**What needs to be done:**
Taking the entries below, transcribe only the lines starting with the one with "Given: Click Customização Visual brush icon" and going on through the one with "Task: Click the out1 channel fader handle", exactly as written, without the pictures.
BEGIN Provided data
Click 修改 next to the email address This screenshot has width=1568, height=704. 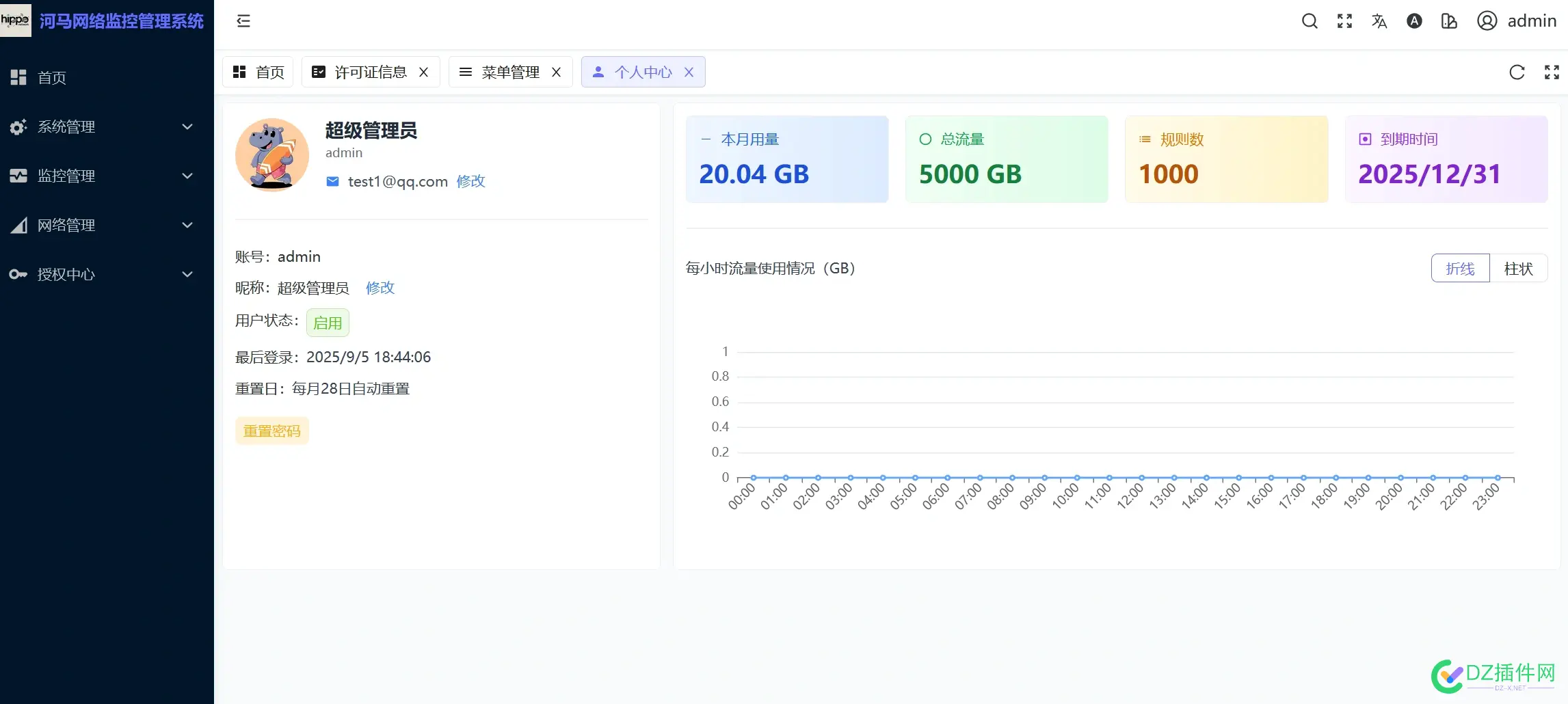click(470, 182)
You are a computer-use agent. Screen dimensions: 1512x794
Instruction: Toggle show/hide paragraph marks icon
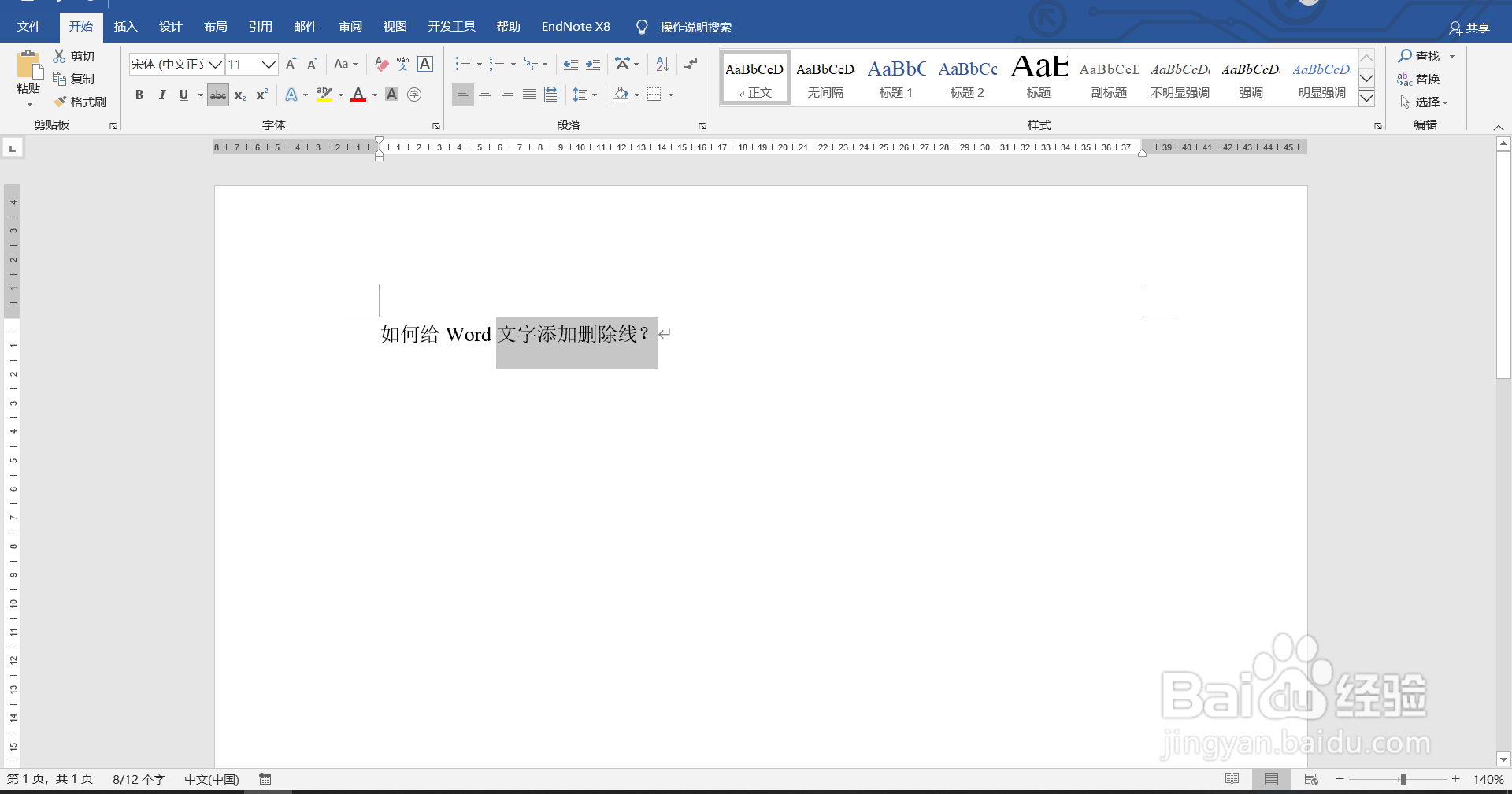pyautogui.click(x=690, y=64)
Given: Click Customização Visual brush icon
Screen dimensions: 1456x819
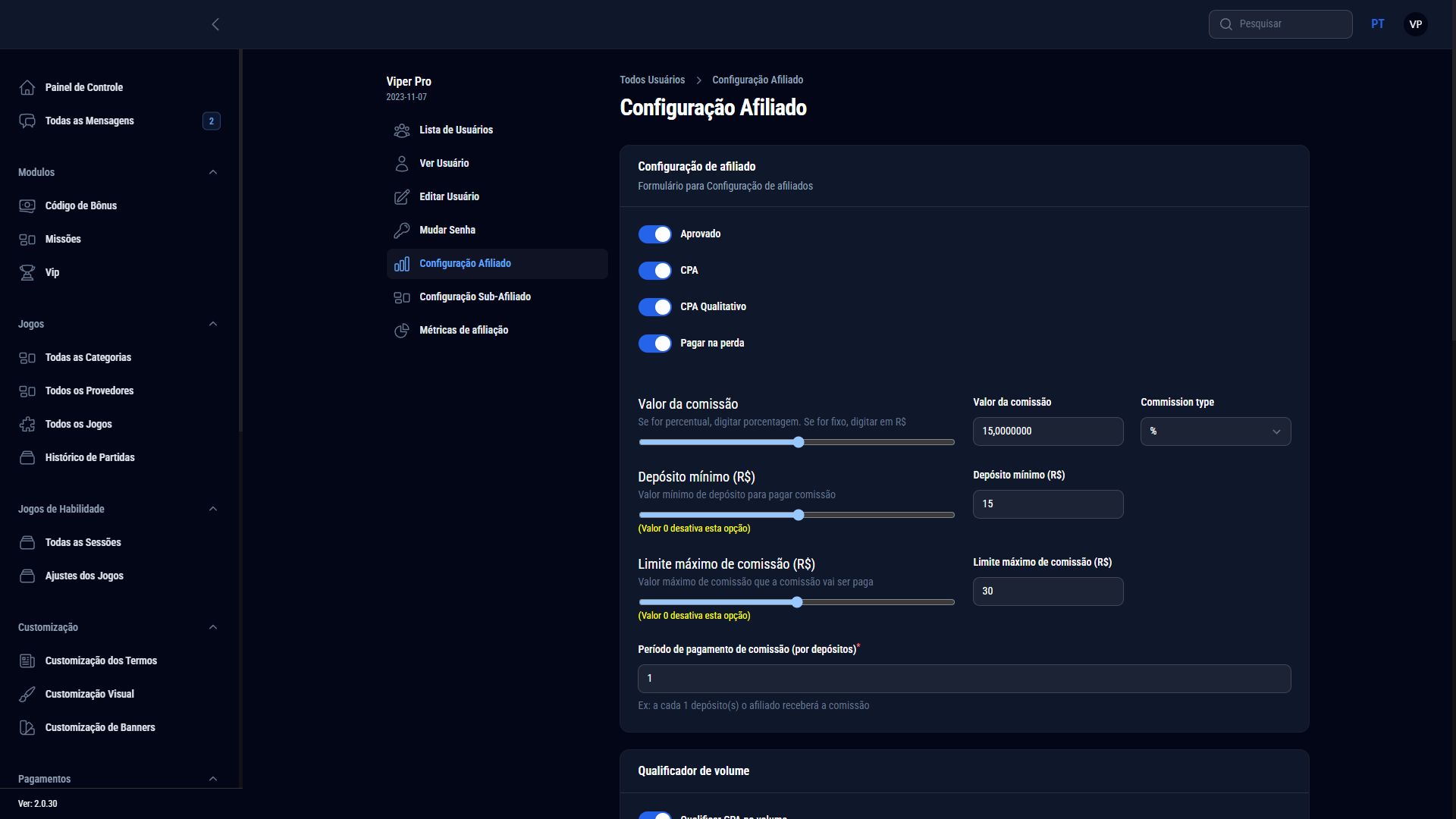Looking at the screenshot, I should pos(27,694).
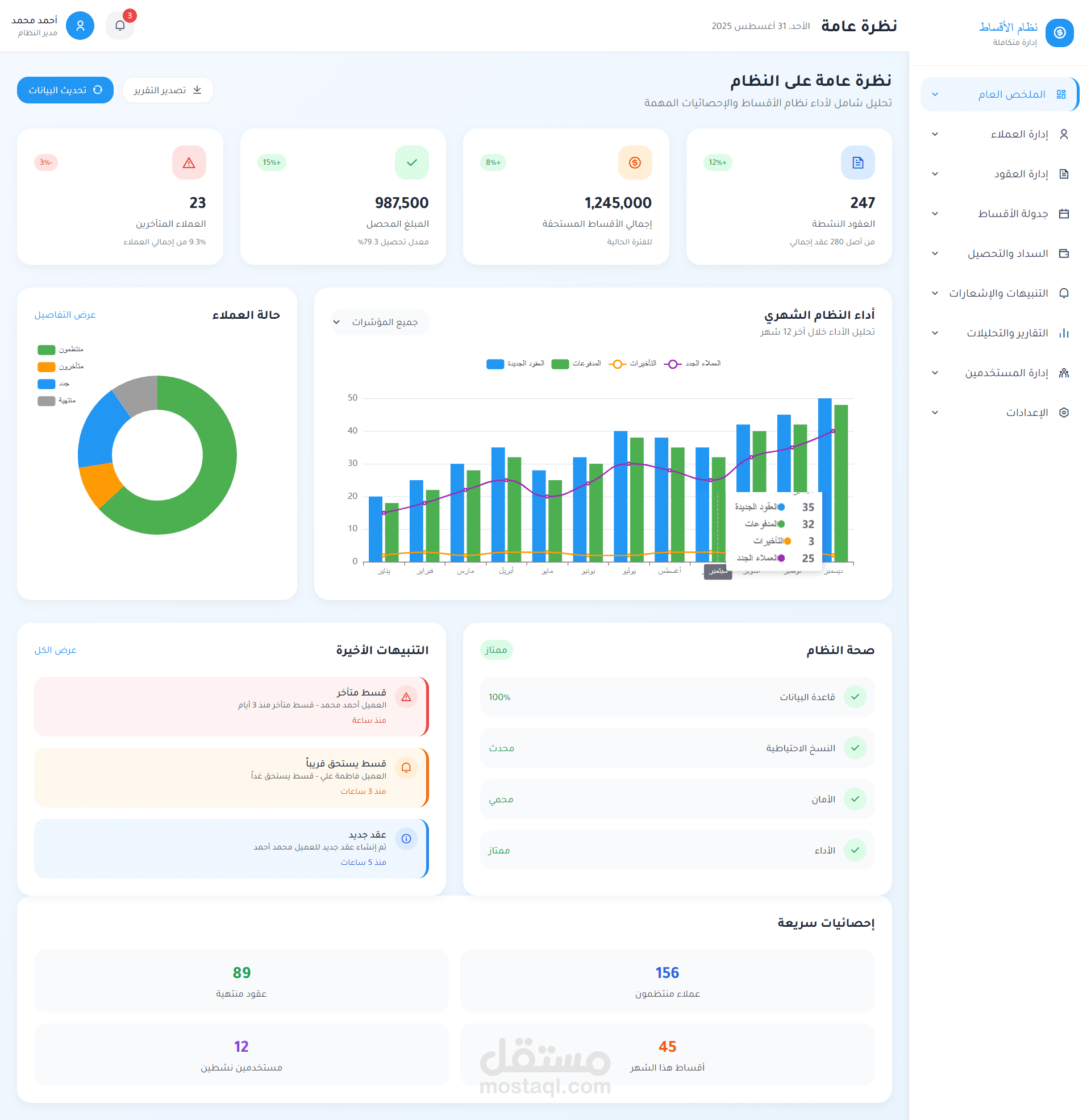Click the late installment alert icon

[406, 697]
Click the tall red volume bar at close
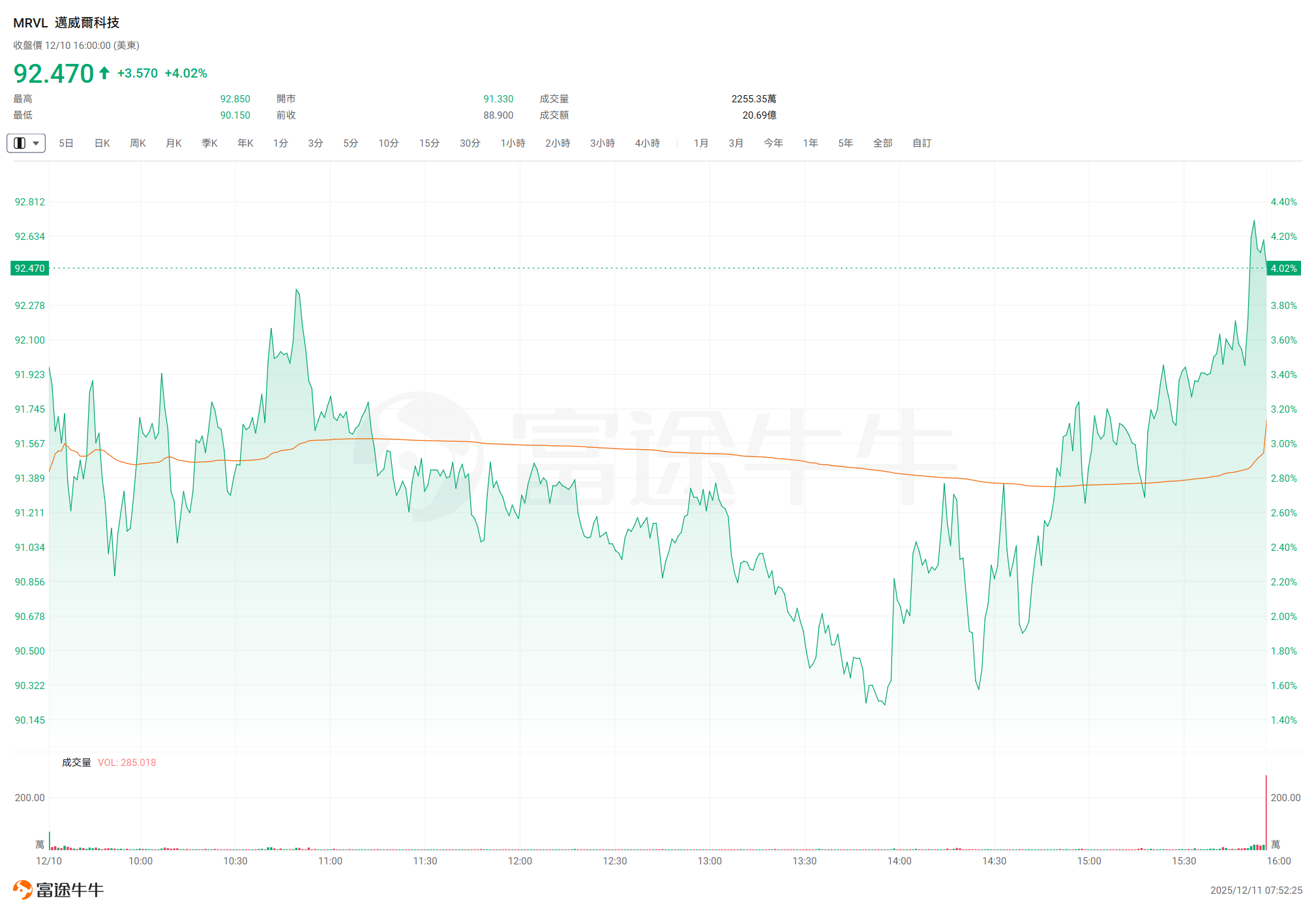This screenshot has height=912, width=1316. pos(1266,812)
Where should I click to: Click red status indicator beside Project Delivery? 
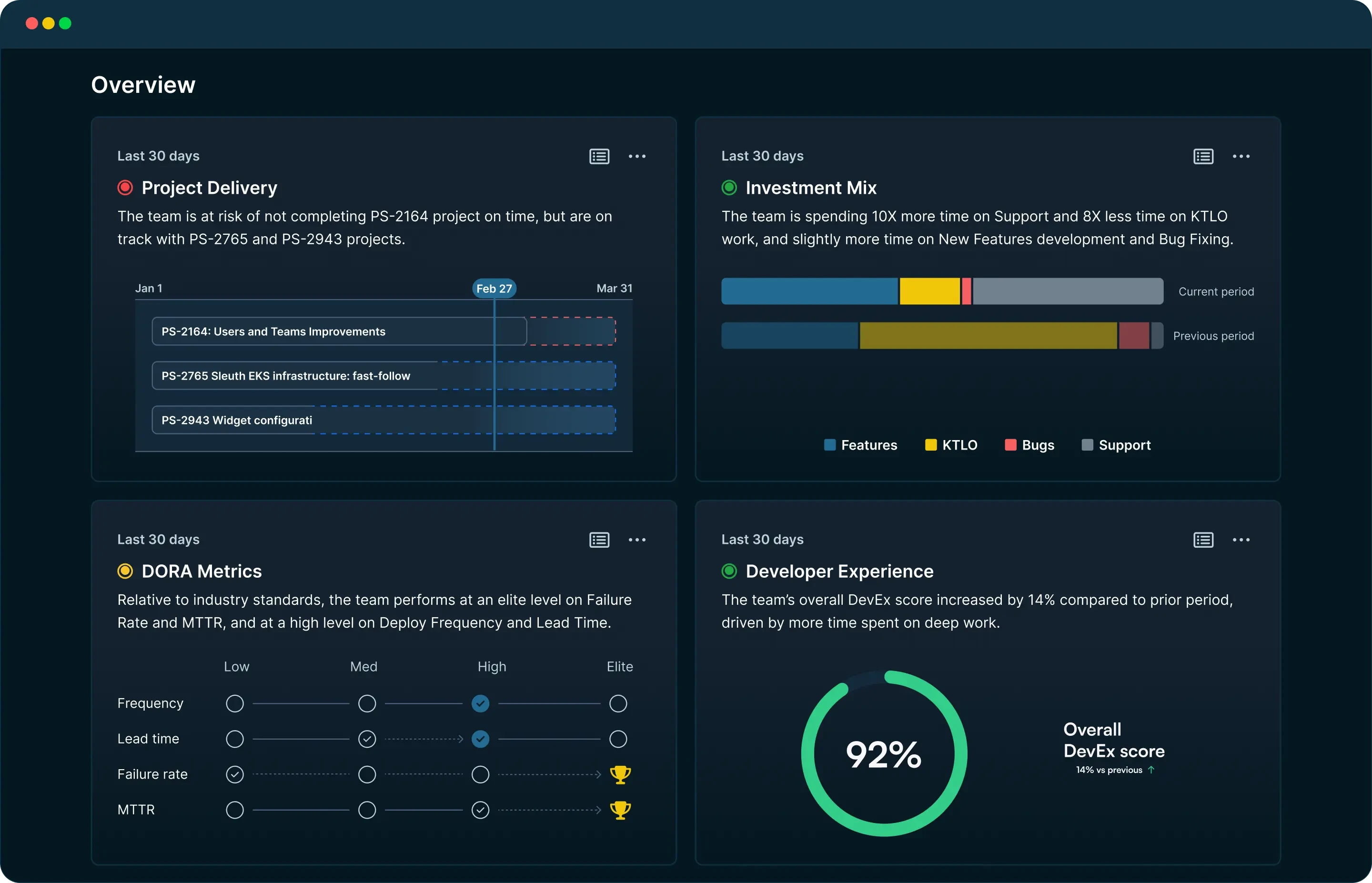(125, 188)
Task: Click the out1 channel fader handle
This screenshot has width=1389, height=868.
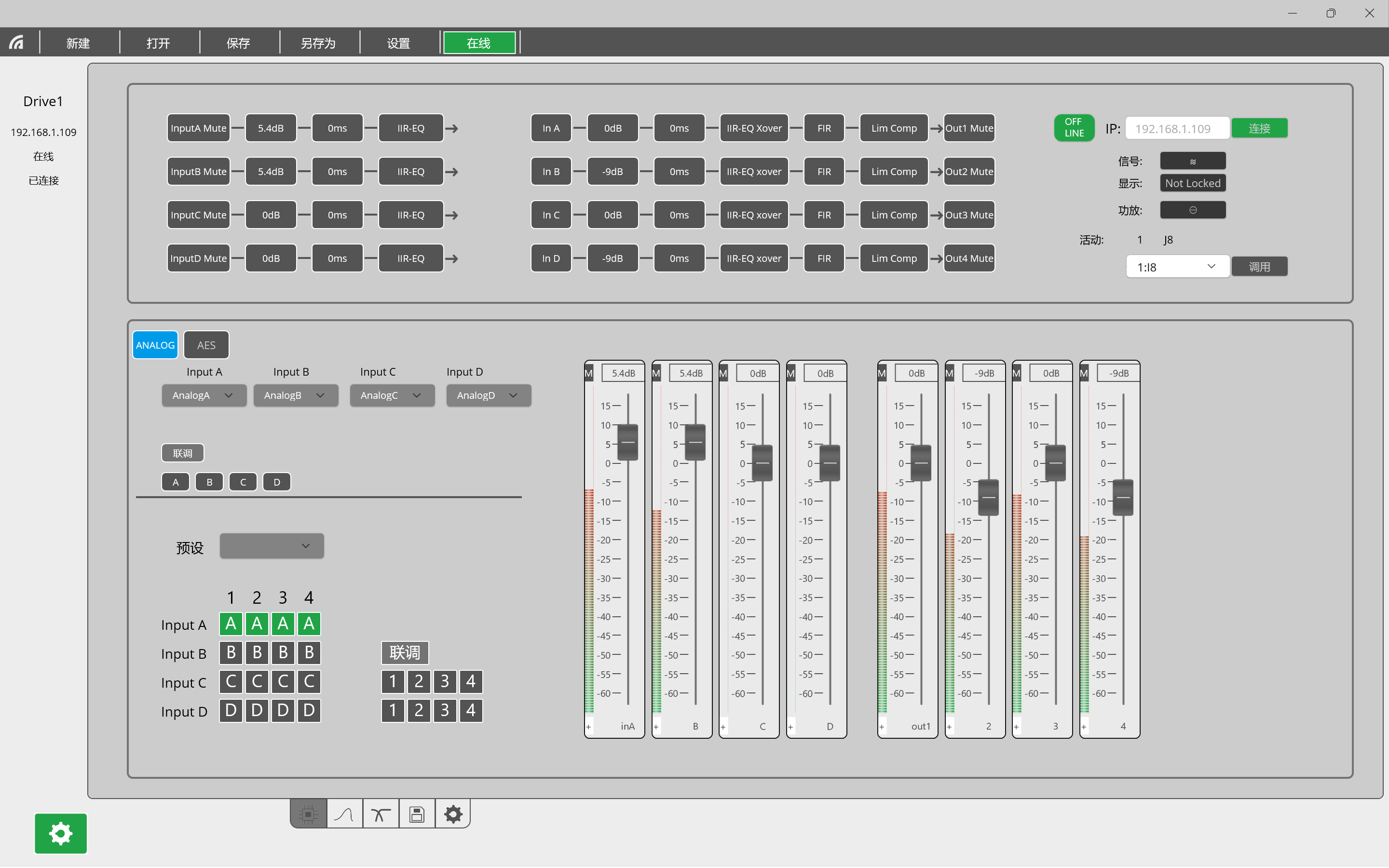Action: pyautogui.click(x=921, y=463)
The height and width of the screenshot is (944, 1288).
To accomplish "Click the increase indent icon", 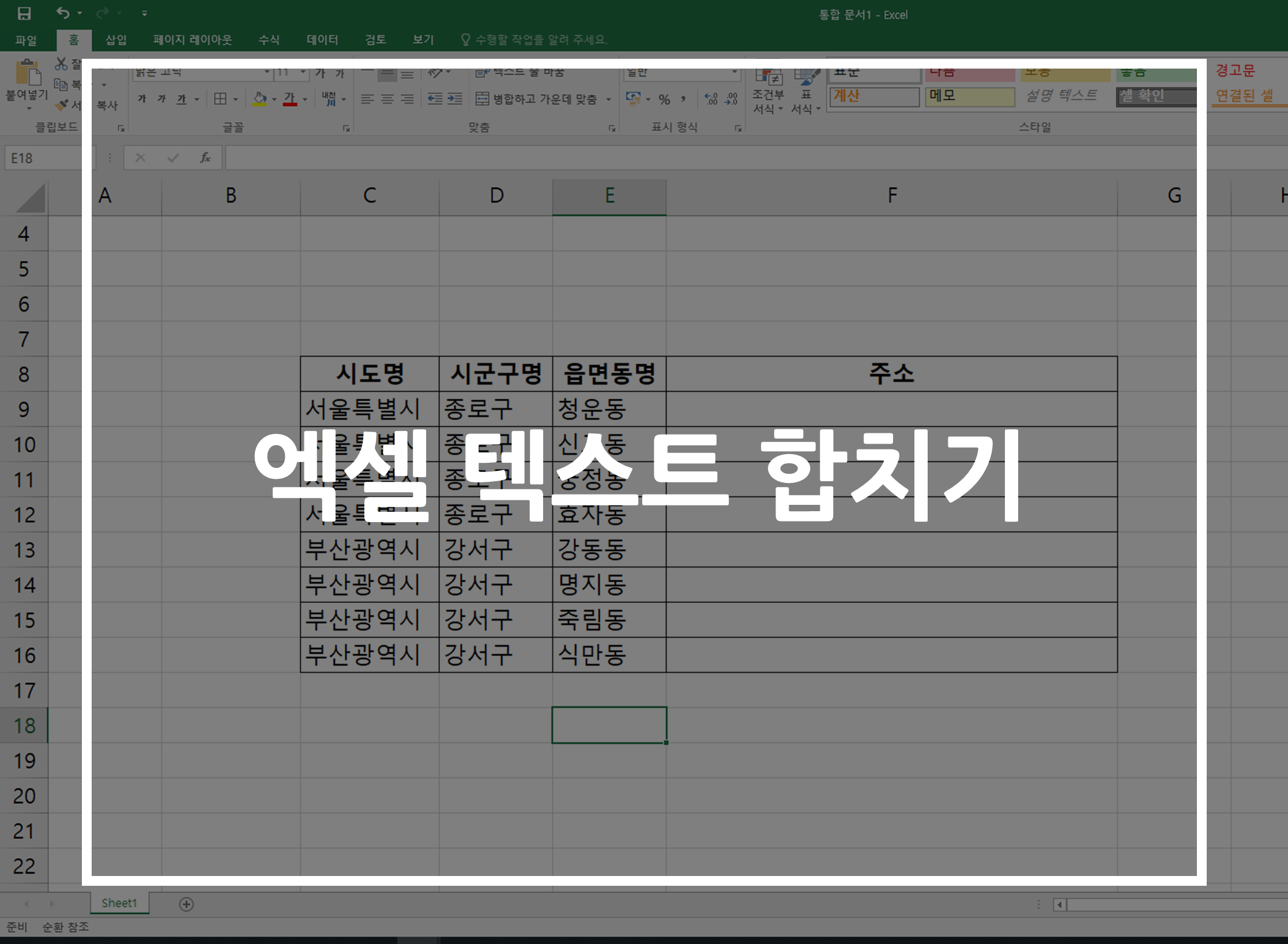I will point(455,99).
END Provided data
**Completed task:**
Given: Click Customização Visual brush icon
Screen dimensions: 1456x819
Looking at the screenshot, I should pos(27,694).
Click the late installment alert icon

[406, 697]
Click the tall red volume bar at close
This screenshot has height=912, width=1316. pos(1266,812)
Where should I click to: Click red status indicator beside Project Delivery? 
(125, 188)
Task: Click the out1 channel fader handle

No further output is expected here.